*WORK ORDER*: Write out all the entries word for word, but skip any images.

[DATA Boundary: Start]

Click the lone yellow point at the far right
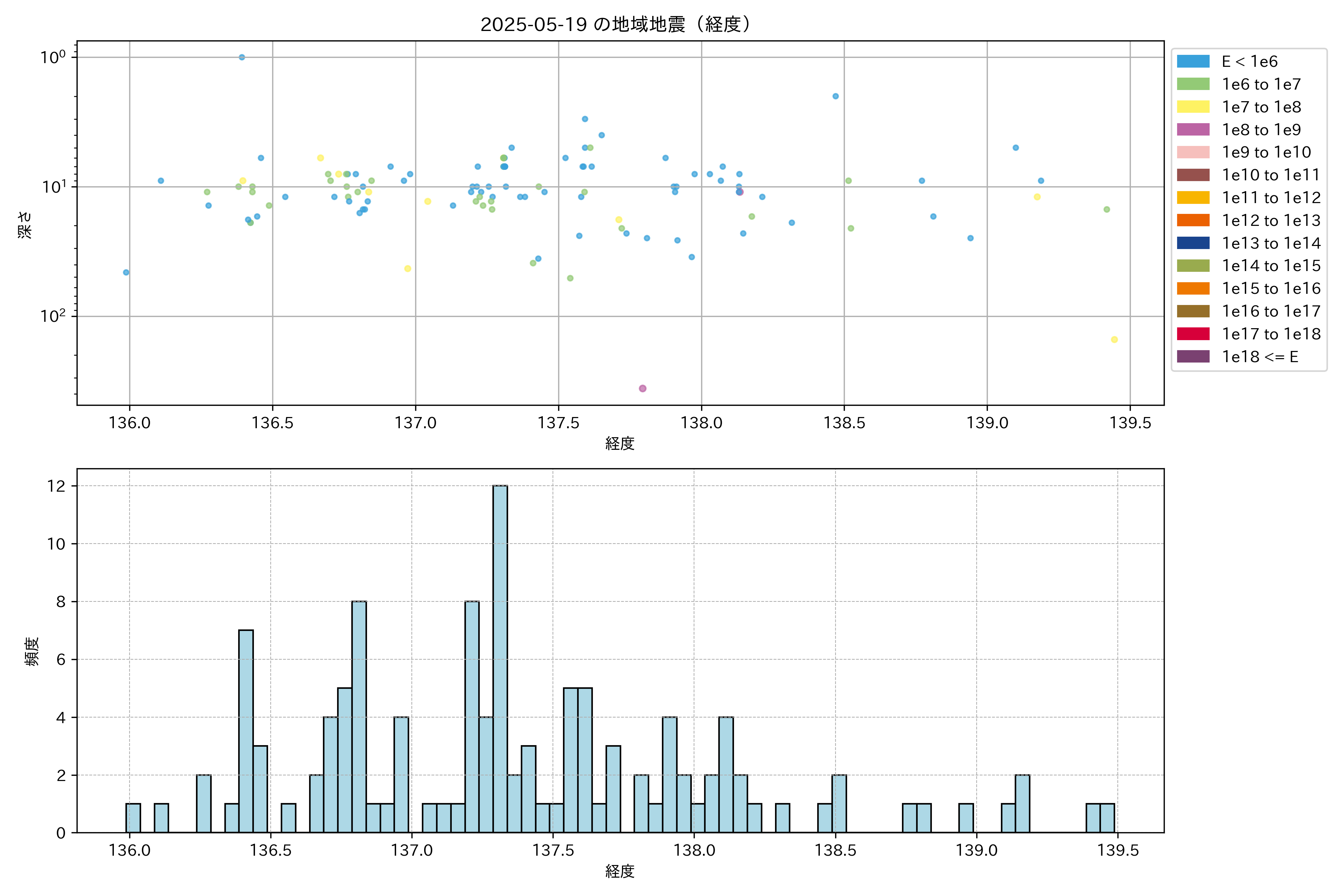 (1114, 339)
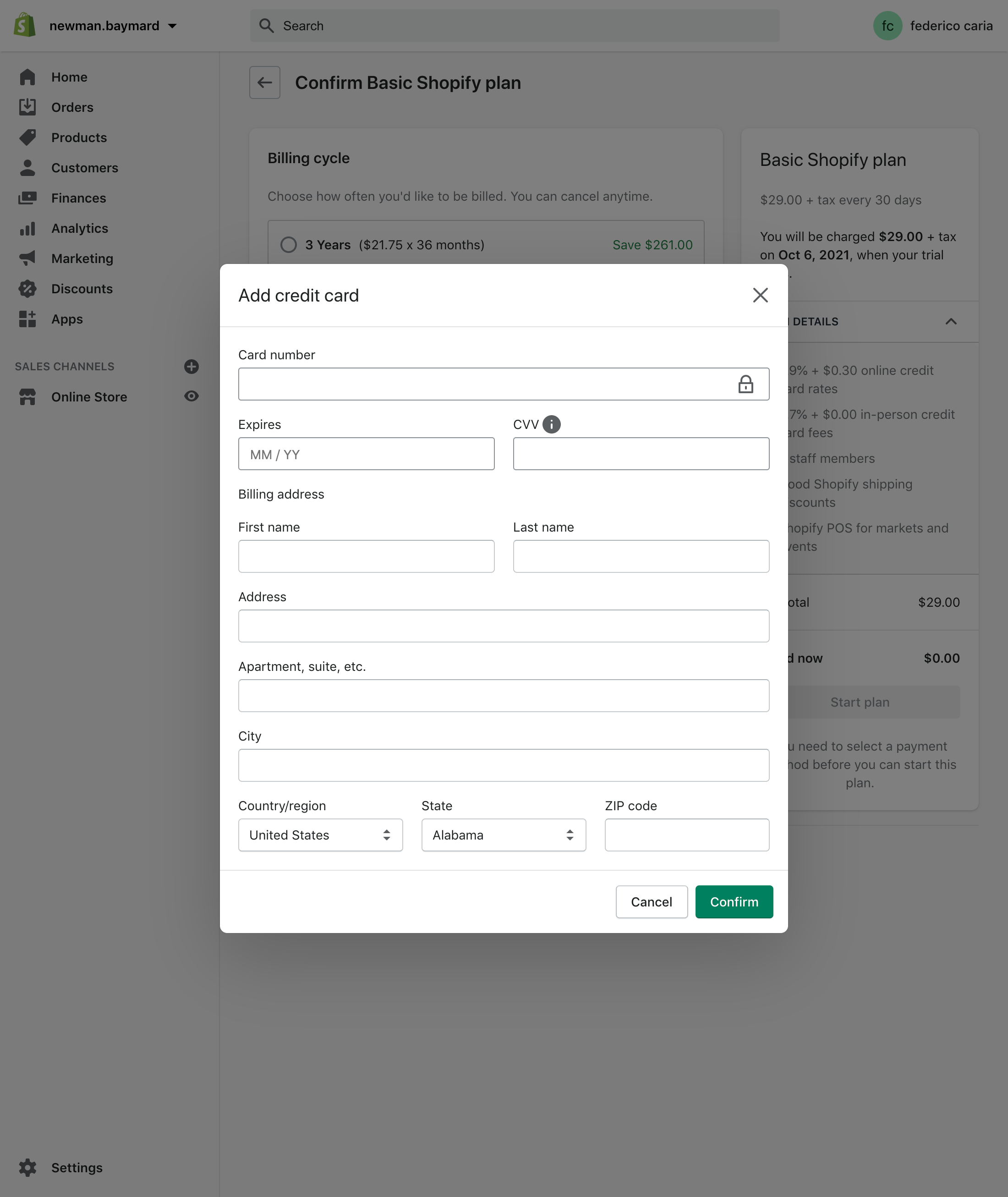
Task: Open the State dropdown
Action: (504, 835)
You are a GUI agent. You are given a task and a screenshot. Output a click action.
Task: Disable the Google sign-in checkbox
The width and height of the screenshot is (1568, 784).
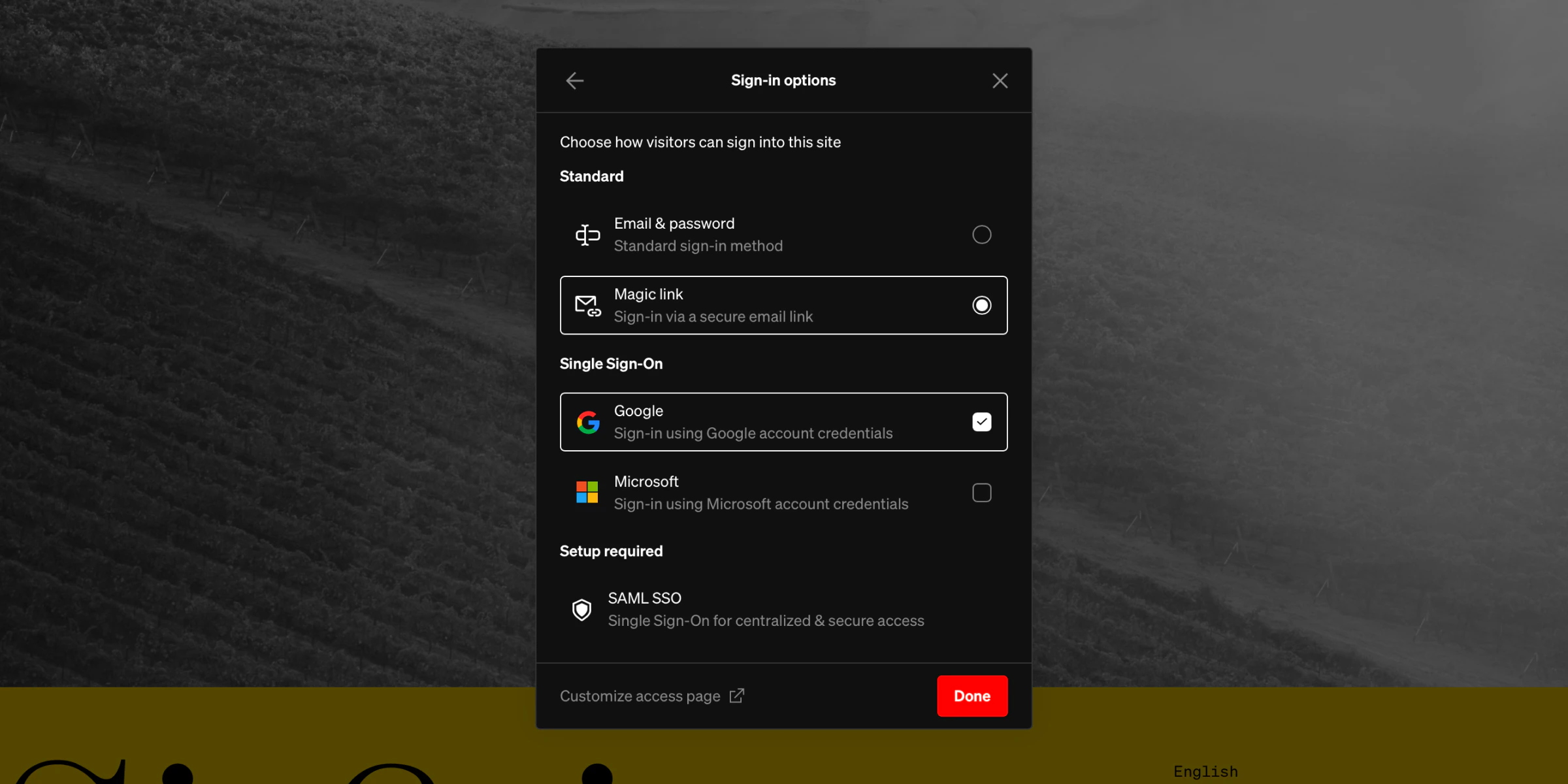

[DATA Boundary: End]

*ANSWER AREA*:
Click the lone yellow point at the far right
 (1114, 339)
Task: Open the State dropdown
Action: (504, 835)
You are a GUI agent. You are given a task and a screenshot. Output a click action.
Task: Disable the Google sign-in checkbox
The width and height of the screenshot is (1568, 784).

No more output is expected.